TASK GOAL
Reproduce every entry exactly, without alteration.

*** Opening DATASET ***

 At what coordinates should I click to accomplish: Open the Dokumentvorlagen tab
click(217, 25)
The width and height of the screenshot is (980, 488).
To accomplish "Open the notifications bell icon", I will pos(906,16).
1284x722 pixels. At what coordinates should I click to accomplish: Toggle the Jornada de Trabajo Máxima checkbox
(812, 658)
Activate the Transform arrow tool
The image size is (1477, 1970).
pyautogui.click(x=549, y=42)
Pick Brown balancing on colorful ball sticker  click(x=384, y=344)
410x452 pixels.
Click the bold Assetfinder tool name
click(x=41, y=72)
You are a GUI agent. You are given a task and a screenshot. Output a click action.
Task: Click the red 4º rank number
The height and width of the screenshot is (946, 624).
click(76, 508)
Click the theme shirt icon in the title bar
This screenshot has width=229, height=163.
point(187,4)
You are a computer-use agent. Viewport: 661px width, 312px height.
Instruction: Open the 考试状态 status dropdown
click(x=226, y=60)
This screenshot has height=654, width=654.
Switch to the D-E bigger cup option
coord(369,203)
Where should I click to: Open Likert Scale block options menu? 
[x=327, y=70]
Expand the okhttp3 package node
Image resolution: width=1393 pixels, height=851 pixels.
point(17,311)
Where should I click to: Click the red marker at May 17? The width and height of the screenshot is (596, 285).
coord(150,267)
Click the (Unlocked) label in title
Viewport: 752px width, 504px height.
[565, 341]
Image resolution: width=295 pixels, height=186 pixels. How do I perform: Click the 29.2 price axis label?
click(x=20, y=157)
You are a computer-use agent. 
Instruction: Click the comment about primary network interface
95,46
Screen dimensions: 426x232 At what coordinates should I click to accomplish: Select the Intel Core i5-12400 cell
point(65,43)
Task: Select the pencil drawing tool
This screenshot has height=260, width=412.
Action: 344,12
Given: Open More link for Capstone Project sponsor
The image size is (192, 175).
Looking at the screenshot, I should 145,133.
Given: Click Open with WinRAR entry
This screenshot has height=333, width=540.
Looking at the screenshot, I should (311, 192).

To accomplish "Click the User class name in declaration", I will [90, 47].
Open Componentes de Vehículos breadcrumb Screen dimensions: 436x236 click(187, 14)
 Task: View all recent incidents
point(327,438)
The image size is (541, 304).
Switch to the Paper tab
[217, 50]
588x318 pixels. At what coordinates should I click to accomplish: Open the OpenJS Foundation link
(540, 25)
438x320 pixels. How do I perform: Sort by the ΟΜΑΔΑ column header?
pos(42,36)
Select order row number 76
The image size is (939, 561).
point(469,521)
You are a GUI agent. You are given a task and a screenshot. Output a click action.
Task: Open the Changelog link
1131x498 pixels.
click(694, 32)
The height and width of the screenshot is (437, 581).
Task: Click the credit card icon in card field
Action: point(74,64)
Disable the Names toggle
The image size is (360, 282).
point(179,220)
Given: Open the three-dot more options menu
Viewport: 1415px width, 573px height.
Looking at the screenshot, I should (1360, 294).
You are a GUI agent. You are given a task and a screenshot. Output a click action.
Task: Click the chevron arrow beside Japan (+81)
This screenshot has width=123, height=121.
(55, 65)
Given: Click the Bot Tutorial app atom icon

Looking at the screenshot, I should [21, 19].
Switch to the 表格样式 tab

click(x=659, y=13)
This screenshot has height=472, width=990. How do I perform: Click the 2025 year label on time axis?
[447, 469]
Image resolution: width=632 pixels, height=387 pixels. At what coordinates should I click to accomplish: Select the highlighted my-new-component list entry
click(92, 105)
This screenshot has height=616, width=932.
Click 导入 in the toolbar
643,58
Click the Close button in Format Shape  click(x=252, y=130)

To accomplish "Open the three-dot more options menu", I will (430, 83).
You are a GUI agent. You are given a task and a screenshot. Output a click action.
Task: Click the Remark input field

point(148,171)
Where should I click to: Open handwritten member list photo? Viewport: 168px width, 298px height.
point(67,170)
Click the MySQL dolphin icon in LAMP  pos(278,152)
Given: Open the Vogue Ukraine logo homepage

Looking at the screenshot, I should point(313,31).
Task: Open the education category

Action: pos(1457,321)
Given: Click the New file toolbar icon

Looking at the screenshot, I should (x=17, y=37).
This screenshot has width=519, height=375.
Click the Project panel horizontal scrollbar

*** Closing DATASET ***

ANSWER AREA
 At what coordinates should I click to accomplish: Open the Dokumentvorlagen tab
click(217, 25)
The width and height of the screenshot is (980, 488).
To accomplish "Open the notifications bell icon", I will pos(906,16).
1284x722 pixels. At what coordinates should I click to accomplish: Toggle the Jornada de Trabajo Máxima checkbox
(812, 658)
Activate the Transform arrow tool
The image size is (1477, 1970).
pyautogui.click(x=549, y=42)
Pick Brown balancing on colorful ball sticker  click(x=384, y=344)
410x452 pixels.
Click the bold Assetfinder tool name
click(x=41, y=72)
You are a GUI agent. You are given a task and a screenshot. Output a click action.
Task: Click the red 4º rank number
The height and width of the screenshot is (946, 624).
click(76, 508)
Click the theme shirt icon in the title bar
This screenshot has width=229, height=163.
point(187,4)
You are a computer-use agent. Viewport: 661px width, 312px height.
Instruction: Open the 考试状态 status dropdown
click(x=226, y=60)
This screenshot has height=654, width=654.
Switch to the D-E bigger cup option
coord(369,203)
Where should I click to: Open Likert Scale block options menu? 
[x=327, y=70]
Expand the okhttp3 package node
Image resolution: width=1393 pixels, height=851 pixels.
point(17,311)
Where should I click to: Click the red marker at May 17? The width and height of the screenshot is (596, 285).
coord(150,267)
Click the (Unlocked) label in title
Viewport: 752px width, 504px height.
[565, 341]
Image resolution: width=295 pixels, height=186 pixels. How do I perform: Click the 29.2 price axis label?
click(x=20, y=157)
You are a computer-use agent. 
Instruction: Click the comment about primary network interface
95,46
Screen dimensions: 426x232 At what coordinates should I click to accomplish: Select the Intel Core i5-12400 cell
point(65,43)
Task: Select the pencil drawing tool
This screenshot has height=260, width=412.
Action: 344,12
Given: Open More link for Capstone Project sponsor
The image size is (192, 175).
Looking at the screenshot, I should 145,133.
Given: Click Open with WinRAR entry
This screenshot has height=333, width=540.
Looking at the screenshot, I should (311, 192).

To accomplish "Click the User class name in declaration", I will [90, 47].
Open Componentes de Vehículos breadcrumb Screen dimensions: 436x236 click(187, 14)
 Task: View all recent incidents
point(327,438)
The image size is (541, 304).
Switch to the Paper tab
[217, 50]
588x318 pixels. At what coordinates should I click to accomplish: Open the OpenJS Foundation link
(540, 25)
438x320 pixels. How do I perform: Sort by the ΟΜΑΔΑ column header?
pos(42,36)
Select order row number 76
The image size is (939, 561).
point(469,521)
You are a GUI agent. You are given a task and a screenshot. Output a click action.
Task: Open the Changelog link
1131x498 pixels.
click(694, 32)
The height and width of the screenshot is (437, 581).
Task: Click the credit card icon in card field
Action: point(74,64)
Disable the Names toggle
The image size is (360, 282).
point(179,220)
Given: Open the three-dot more options menu
Viewport: 1415px width, 573px height.
Looking at the screenshot, I should (1360, 294).
You are a GUI agent. You are given a task and a screenshot. Output a click action.
Task: Click the chevron arrow beside Japan (+81)
This screenshot has width=123, height=121.
(55, 65)
Given: Click the Bot Tutorial app atom icon

Looking at the screenshot, I should [21, 19].
Switch to the 表格样式 tab

click(x=659, y=13)
This screenshot has height=472, width=990. How do I perform: Click the 2025 year label on time axis?
[447, 469]
Image resolution: width=632 pixels, height=387 pixels. At what coordinates should I click to accomplish: Select the highlighted my-new-component list entry
click(92, 105)
This screenshot has height=616, width=932.
Click 导入 in the toolbar
643,58
Click the Close button in Format Shape  click(x=252, y=130)

To accomplish "Open the three-dot more options menu", I will (430, 83).
You are a GUI agent. You are given a task and a screenshot. Output a click action.
Task: Click the Remark input field

point(148,171)
Where should I click to: Open handwritten member list photo? Viewport: 168px width, 298px height.
point(67,170)
Click the MySQL dolphin icon in LAMP  pos(278,152)
Given: Open the Vogue Ukraine logo homepage

Looking at the screenshot, I should point(313,31).
Task: Open the education category

Action: pos(1457,321)
Given: Click the New file toolbar icon

Looking at the screenshot, I should (x=17, y=37).
This screenshot has width=519, height=375.
Click the Project panel horizontal scrollbar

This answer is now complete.